Task to complete: Recast the part of the items that opens with the line containing "Task: Toggle scroll to end in console" and closes with the line containing "Action: pos(70,408)" as a numbered list, including both of those lines and omitting any blank lines.

-- BEGIN --

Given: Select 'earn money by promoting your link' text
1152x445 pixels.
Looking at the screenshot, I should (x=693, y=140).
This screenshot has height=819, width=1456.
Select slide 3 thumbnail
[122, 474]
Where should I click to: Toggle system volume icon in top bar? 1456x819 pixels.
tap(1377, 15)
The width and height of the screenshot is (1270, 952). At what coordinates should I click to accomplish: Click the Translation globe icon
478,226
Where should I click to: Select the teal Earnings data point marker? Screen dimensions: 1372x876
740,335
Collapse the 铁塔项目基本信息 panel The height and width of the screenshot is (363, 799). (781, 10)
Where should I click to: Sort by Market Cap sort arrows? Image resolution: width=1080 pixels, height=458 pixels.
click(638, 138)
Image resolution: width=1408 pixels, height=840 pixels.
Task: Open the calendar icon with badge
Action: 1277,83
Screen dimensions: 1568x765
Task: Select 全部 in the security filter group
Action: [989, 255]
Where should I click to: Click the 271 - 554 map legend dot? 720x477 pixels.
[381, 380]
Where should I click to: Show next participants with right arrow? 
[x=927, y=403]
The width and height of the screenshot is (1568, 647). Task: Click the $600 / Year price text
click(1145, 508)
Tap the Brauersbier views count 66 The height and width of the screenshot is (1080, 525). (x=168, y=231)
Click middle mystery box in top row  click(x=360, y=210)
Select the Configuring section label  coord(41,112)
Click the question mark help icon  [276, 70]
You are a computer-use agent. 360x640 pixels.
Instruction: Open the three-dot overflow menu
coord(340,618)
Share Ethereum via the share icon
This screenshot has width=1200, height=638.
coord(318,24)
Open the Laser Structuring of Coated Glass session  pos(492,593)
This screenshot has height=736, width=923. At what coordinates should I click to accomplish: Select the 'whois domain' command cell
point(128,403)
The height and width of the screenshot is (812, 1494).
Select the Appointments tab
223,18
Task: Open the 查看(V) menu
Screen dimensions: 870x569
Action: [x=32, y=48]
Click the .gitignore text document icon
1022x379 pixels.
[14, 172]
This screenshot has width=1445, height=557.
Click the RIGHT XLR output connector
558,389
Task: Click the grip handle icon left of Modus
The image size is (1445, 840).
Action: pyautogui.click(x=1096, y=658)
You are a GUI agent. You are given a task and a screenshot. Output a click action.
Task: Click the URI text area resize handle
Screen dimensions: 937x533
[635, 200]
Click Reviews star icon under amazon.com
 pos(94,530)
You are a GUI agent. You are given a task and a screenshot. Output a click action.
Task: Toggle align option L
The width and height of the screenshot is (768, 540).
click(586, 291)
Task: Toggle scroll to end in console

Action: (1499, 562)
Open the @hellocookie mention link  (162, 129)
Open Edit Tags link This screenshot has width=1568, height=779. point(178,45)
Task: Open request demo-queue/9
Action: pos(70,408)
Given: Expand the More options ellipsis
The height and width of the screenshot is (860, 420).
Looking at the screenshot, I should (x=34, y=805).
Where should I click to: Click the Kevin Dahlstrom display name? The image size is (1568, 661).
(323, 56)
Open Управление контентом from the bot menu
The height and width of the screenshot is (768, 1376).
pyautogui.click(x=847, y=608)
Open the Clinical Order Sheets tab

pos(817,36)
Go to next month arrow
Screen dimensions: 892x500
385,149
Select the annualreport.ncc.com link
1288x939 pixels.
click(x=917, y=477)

-- END --

Exercise response:
1. Task: Toggle scroll to end in console
2. Action: (1499, 562)
3. Open the @hellocookie mention link  (162, 129)
4. Open Edit Tags link This screenshot has width=1568, height=779. point(178,45)
5. Task: Open request demo-queue/9
6. Action: pos(70,408)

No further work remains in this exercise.